━━━ Information given ━━━

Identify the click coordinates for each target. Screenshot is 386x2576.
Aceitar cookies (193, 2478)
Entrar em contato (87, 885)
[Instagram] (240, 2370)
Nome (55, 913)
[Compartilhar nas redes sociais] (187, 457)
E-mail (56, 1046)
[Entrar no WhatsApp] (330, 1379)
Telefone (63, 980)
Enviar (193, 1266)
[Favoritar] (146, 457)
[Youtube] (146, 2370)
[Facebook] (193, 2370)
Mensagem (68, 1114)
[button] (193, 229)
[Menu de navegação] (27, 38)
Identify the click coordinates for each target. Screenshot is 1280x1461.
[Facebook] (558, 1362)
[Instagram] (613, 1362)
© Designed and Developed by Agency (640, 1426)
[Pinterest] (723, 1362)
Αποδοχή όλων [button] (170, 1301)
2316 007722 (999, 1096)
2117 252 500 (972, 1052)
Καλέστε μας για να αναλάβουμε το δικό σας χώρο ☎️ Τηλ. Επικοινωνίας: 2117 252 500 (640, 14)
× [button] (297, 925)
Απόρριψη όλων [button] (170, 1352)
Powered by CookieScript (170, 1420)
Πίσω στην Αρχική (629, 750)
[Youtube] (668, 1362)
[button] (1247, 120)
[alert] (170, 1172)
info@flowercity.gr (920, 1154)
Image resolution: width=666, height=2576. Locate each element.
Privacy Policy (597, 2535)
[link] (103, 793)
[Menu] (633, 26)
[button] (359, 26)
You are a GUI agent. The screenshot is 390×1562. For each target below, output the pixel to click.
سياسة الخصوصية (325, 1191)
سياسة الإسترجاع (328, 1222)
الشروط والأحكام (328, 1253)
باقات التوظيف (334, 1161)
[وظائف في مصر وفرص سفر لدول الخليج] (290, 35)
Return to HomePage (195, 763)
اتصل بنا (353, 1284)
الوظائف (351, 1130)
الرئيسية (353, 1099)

━━━

| Aim of the task |
The complete set of entries above must be reproduced verbatim.

| Exercise result |
Identify the click coordinates for each target. Screenshot is 386x2576.
Aceitar cookies (193, 2478)
Entrar em contato (87, 885)
[Instagram] (240, 2370)
Nome (55, 913)
[Compartilhar nas redes sociais] (187, 457)
E-mail (56, 1046)
[Entrar no WhatsApp] (330, 1379)
Telefone (63, 980)
Enviar (193, 1266)
[Favoritar] (146, 457)
[Youtube] (146, 2370)
[Facebook] (193, 2370)
Mensagem (68, 1114)
[button] (193, 229)
[Menu de navegação] (27, 38)
Identify the click coordinates for each target. Screenshot is 1280x1461.
[Facebook] (558, 1362)
[Instagram] (613, 1362)
© Designed and Developed by Agency (640, 1426)
[Pinterest] (723, 1362)
Αποδοχή όλων [button] (170, 1301)
2316 007722 (999, 1096)
2117 252 500 (972, 1052)
Καλέστε μας για να αναλάβουμε το δικό σας χώρο ☎️ Τηλ. Επικοινωνίας: 2117 252 500 (640, 14)
× [button] (297, 925)
Απόρριψη όλων [button] (170, 1352)
Powered by CookieScript (170, 1420)
Πίσω στην Αρχική (629, 750)
[Youtube] (668, 1362)
[button] (1247, 120)
[alert] (170, 1172)
info@flowercity.gr (920, 1154)
Image resolution: width=666, height=2576. Locate each element.
Privacy Policy (597, 2535)
[link] (103, 793)
[Menu] (633, 26)
[button] (359, 26)
You are a GUI agent. The screenshot is 390×1562. For each target below, output the pixel to click.
سياسة الخصوصية (325, 1191)
سياسة الإسترجاع (328, 1222)
الشروط والأحكام (328, 1253)
باقات التوظيف (334, 1161)
[وظائف في مصر وفرص سفر لدول الخليج] (290, 35)
Return to HomePage (195, 763)
اتصل بنا (353, 1284)
الوظائف (351, 1130)
الرئيسية (353, 1099)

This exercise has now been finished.